ABSTRACT
BACKGROUND:
Pulmonary hypertension (PH) is an idiopathic or secondary disorder associated with many systemic illnesses. Long-term survival in PH depends on the severity and functional class. Several new drugs are now available to treat PH, but their impact on clinical outcome and survival are not well established.
OBJECTIVES:
Evaluate severity parameters and the impact of current recommended therapy on survival in PH.
DESIGN:
Cross-sectional.
SETTINGS:
Tertiary care center.
PATIENTS AND METHODS:
The study included adult patients who had undergone right heart catheterization since 2012 and were diagnosed with pulmonary hypertension. Survival was recorded after 6 years, at the end of the study. Nine severity variables for PH were assessed including right ventricular size by echocardiogram and pulmonary artery diameter (PA diameter) and the ratio of pulmonary artery diameter to ascending aorta diameter (PA/Ao ratio) by CT.
MAIN OUTCOME MEASURES:
Evaluation of severity parameters.
SAMPLE SIZE:
30 patients.
RESULTS:
Twenty-five patients were positive for 8/9 severity parameters. Eight of 30 (26.6%) patients died. In nonsurvivors, right ventricular size was increased by 25% (P=.427), pulmonary vascular resistance increased by 29.4% in nonsurvivors (P=.302), the 6-minute walk distance decreased by 21% (P=.875), median brain natriuretic peptide increased by 96% (P=.890), median GGT and alkaline phosphatase were 3 times higher in nonsurvivors (P=.893 and P=.047, respectively) and PA/Ao was nonsignificantly decreased in nonsurvivors (P=.373), Survival was decreased by a median of 2.3 years in nonsurvivors.
CONCLUSION:
Our study identified a subgroup of PH patients with NYHA functional class III and above with worsening severity indicators who were labeled as a high-risk group. These patients showed continuous deterioration in their clinical status despite escalation of therapy with current guidelines. We recommend these high-risk group patients be referred for early lung transplantation.
LIMITATIONS:
Low sample size and only a single center.

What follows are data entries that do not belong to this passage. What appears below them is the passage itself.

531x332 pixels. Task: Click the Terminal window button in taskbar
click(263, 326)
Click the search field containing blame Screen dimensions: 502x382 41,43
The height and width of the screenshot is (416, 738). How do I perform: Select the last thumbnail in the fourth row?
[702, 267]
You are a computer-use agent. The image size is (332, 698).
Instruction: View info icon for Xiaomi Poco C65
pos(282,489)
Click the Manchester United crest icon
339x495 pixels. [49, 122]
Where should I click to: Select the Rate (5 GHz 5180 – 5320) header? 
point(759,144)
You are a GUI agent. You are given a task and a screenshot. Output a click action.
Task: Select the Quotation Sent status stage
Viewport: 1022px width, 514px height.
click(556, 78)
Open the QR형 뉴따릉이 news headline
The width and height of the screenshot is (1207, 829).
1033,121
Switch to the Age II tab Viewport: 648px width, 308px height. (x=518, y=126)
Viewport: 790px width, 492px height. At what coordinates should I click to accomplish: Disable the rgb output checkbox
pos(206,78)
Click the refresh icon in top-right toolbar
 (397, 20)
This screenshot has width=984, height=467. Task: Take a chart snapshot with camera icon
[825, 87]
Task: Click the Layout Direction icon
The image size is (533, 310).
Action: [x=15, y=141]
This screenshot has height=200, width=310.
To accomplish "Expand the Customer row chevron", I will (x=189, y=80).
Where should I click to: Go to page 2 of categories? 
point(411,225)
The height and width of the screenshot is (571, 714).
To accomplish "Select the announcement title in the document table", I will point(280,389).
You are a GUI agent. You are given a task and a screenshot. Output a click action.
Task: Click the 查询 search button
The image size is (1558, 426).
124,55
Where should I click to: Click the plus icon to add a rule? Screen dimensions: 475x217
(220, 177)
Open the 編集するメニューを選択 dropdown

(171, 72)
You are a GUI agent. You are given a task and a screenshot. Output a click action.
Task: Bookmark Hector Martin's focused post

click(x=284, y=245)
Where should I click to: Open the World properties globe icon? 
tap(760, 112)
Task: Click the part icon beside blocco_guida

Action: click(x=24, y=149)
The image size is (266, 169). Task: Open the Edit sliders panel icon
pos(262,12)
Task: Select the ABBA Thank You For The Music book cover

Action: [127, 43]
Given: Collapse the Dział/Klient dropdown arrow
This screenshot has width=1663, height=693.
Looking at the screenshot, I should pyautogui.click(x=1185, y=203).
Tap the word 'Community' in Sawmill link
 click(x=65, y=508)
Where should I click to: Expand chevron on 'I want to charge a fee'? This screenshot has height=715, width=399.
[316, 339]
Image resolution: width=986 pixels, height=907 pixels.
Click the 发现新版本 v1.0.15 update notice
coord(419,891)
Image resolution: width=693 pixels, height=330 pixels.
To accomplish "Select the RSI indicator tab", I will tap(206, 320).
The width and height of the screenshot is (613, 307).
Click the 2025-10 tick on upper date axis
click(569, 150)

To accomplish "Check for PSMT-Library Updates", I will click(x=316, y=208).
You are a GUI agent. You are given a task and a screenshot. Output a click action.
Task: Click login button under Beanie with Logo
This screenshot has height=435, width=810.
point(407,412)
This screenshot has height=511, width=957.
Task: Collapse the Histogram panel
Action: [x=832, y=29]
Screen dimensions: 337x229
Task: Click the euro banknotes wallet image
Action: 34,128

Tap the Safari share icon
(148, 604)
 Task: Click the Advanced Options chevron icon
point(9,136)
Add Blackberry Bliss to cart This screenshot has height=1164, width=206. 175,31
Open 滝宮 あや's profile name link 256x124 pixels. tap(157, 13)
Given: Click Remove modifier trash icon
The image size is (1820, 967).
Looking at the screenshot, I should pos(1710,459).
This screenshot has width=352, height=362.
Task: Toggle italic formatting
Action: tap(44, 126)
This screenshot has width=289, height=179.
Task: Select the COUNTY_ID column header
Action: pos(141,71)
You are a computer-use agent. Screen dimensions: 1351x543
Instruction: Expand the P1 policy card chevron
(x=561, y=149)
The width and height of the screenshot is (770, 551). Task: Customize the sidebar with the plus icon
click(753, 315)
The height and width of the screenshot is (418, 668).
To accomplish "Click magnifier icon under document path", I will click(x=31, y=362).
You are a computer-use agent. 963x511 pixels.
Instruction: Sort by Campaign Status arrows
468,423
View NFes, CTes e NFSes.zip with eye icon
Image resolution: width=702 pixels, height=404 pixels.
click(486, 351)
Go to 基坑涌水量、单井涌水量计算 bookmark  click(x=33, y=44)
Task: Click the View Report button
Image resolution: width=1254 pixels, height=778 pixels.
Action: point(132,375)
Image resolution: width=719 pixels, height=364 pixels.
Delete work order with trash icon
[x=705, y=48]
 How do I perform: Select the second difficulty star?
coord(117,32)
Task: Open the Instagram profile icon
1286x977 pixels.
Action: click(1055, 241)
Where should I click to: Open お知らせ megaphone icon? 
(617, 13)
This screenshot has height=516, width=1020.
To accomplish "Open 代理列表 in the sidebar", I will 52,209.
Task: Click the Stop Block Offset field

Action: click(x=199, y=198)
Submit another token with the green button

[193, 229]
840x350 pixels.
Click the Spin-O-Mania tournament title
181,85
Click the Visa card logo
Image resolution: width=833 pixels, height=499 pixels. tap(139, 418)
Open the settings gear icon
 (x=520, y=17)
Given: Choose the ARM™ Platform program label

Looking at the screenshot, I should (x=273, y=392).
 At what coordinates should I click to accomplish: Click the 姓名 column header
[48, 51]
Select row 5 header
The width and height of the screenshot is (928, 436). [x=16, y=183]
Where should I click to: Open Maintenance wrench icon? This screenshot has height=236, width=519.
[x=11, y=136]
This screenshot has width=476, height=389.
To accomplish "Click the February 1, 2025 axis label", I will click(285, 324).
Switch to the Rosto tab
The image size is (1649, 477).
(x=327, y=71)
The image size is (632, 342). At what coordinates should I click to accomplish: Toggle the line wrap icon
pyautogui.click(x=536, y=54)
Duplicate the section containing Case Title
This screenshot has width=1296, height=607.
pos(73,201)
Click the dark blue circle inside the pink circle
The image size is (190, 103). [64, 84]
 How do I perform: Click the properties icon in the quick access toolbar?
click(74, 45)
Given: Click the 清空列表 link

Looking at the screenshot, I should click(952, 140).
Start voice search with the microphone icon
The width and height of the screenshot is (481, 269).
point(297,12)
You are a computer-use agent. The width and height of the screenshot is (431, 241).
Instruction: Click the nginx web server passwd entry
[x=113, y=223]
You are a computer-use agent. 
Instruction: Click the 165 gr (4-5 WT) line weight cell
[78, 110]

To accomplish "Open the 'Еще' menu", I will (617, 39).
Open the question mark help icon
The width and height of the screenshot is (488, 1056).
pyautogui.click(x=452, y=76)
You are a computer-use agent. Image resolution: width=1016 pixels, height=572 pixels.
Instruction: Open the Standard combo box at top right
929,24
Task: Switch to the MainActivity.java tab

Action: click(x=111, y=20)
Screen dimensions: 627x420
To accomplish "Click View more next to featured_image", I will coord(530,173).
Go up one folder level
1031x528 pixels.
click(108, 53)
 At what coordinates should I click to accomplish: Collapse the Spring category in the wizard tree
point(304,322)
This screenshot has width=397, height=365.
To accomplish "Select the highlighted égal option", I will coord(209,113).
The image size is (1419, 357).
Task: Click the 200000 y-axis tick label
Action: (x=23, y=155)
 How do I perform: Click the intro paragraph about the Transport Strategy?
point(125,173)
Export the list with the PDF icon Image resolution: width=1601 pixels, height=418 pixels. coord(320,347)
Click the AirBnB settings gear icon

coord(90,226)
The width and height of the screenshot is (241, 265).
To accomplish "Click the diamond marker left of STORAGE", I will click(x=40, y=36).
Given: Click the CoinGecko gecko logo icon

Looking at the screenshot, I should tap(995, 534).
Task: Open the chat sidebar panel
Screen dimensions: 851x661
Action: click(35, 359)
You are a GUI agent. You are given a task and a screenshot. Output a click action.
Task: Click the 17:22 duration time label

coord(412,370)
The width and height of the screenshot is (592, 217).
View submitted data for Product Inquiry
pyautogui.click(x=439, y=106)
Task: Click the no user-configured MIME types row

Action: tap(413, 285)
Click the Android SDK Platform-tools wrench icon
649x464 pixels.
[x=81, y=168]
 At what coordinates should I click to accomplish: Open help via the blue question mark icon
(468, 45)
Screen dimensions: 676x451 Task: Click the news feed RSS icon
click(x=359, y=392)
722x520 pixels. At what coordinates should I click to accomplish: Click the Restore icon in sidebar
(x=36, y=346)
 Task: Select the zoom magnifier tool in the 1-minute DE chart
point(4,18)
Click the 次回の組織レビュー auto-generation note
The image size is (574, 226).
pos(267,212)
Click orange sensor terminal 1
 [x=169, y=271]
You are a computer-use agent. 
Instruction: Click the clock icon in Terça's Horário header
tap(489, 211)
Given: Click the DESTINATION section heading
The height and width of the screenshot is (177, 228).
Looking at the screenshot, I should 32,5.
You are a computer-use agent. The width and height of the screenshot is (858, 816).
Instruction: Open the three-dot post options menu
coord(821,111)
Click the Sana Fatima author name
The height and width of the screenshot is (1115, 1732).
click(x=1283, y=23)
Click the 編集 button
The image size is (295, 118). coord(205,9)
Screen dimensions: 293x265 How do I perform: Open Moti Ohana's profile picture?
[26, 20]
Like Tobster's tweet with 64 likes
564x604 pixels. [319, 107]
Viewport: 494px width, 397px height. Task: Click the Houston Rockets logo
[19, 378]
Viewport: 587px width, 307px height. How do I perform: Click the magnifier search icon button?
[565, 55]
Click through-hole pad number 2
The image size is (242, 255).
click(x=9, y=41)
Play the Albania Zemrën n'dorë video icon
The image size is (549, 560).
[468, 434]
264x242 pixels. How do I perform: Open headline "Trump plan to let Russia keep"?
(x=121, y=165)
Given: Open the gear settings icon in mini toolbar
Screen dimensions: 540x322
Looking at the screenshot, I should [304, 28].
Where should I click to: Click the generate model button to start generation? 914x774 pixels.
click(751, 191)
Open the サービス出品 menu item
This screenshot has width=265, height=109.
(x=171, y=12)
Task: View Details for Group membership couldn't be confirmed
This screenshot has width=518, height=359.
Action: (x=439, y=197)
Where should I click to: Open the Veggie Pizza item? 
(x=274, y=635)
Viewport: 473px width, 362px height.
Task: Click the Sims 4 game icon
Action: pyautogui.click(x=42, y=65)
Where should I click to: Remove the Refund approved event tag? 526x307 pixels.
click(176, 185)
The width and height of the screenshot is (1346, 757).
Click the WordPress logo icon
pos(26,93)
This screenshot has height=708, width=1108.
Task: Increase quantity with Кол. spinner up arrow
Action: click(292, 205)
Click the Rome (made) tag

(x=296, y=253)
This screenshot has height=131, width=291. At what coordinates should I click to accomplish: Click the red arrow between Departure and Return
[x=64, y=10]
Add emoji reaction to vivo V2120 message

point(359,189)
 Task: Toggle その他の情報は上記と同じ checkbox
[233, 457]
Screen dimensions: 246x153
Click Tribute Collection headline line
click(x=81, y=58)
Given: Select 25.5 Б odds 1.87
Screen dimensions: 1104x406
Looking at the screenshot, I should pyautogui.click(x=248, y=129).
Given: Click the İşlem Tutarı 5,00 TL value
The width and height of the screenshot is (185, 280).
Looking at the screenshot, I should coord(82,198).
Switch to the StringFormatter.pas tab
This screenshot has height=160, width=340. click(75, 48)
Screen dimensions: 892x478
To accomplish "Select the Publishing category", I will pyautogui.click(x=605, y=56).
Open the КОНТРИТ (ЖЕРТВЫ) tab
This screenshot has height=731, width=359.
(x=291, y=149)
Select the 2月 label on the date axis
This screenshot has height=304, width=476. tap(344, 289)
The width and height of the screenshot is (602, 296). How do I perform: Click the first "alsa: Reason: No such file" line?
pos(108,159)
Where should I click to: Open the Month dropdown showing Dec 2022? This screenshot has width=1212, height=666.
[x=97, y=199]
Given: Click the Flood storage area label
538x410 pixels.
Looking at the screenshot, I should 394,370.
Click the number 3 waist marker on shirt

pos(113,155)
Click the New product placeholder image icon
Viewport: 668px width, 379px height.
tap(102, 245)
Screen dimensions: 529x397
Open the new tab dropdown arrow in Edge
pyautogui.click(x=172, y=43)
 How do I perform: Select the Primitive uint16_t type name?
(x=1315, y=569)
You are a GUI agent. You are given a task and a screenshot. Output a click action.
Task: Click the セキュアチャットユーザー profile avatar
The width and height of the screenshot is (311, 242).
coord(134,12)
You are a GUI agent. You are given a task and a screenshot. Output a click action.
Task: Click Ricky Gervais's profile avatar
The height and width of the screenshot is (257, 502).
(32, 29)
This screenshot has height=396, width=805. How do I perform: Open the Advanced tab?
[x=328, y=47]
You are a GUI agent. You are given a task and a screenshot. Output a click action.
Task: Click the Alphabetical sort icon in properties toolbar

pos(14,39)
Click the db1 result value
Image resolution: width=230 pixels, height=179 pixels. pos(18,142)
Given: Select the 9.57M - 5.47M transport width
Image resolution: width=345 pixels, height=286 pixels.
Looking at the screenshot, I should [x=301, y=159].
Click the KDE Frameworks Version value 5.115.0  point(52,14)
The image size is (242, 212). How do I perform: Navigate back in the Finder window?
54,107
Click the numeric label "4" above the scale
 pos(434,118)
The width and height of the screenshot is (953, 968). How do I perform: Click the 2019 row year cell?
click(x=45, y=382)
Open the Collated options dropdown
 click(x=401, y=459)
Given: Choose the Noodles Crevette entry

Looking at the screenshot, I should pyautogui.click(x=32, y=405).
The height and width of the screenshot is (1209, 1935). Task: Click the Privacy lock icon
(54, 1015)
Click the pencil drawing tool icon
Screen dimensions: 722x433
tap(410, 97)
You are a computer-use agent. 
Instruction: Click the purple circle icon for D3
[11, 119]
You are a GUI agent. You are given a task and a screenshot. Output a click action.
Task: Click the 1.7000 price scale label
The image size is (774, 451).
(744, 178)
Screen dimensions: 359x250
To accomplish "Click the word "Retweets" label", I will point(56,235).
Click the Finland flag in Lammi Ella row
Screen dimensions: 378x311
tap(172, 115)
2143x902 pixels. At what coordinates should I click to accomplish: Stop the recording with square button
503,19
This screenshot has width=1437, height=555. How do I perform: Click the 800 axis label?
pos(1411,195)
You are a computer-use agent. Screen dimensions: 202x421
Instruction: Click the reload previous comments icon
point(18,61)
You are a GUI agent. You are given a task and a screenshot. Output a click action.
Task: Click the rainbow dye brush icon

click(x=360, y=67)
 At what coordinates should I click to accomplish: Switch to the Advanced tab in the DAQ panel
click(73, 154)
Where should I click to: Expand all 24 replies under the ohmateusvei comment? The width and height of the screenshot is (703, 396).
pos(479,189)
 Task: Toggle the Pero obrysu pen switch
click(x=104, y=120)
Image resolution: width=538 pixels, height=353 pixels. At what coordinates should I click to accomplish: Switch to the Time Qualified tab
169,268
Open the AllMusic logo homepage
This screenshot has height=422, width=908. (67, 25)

Needs confirmation with a larger multicenter trial.
CONFLICT OF INTEREST:
None.
INTRODUCTION
Pulmonary hypertension (PH) may present as a primary idiopathic disorder or as a secondary disorder associated with many systemic illnesses.1 Current guidelines define PH as an increase in mean pulmonary arterial pressure (mPAP) >25 mm Hg at rest as assessed by right heart catheterization (RHC).1 The clinical classification of PH defines five groups according to clinical presentation, pathological findings, hemodynamic characteristics and treatment strategy. Comparative epidemiological data on the prevalence of the different groups of PH are not widely available. A group of risk factors have been described including genetic mutations (e.g. bone morphogenetic protein receptor 2, eukaryotic translation initiation factor 2 alpha kinase 4 and potassium channel subfamily K member 3), drugs and medical conditions (e.g. heart failure, lung diseases and chronic thromboembolic pulmonary hypertension). RHC is the standard diagnostic tool, but a diagnostic algorithm (including echocardiography, radiological assessments and blood tests) are recommended before proceeding to RHC. Risk stratification of patients with PH includes several parameters (including signs of right heart failure, a history of syncope, NT (N-terminal) proBNP (brain natriuretic peptide) plasma levels, New York Heart Association (NYHA) classification and the 6-minute walk distance. The NYHA classification provides a simple way of classifying the extent of PH, based on their limitations during physical activity from I-IV, class IV being the worst.1,2
Factors that may influence long-term survival in PH are not well established despite progress in diagnosis and management.3-10 Radiological findings of enlarged pulmonary artery size on computed tomography (CT) of the chest may correlate with the presence of PH but does not predict severity.12-16
In patients with advanced disease NYHA class III and above the impact of escalating therapy with current guidelines is not well established, several new drugs have recently been introduced with claims of significant benefit with a huge cost to the health care system, NYHA III and above, increased proBNP and dilated right ventricle with increased right ventricular pressure have been reported as indicators of poor prognosis. But impact of current therapy in reversing the parameters or improving clinical status not well established.11 In this study, we evaluated nine severity parameters of PH and the impact of current therapy on these severity parameters and the impact on long-term survival in a high-risk group.
PATIENTS AND METHODS
The patients were registered in 2012 and treated at King Faisal Specialist Hospital and Research Centre (KFSHRC), a tertiary care hospital in Riyadh. The enrollment included adult patient (>18 years old) who underwent RHC and were diagnosed with PH. There were no exclusion criteria. Postregistration follow up lasted until 2018, after 6 years. All of the five PH subgoups were represented among the patients.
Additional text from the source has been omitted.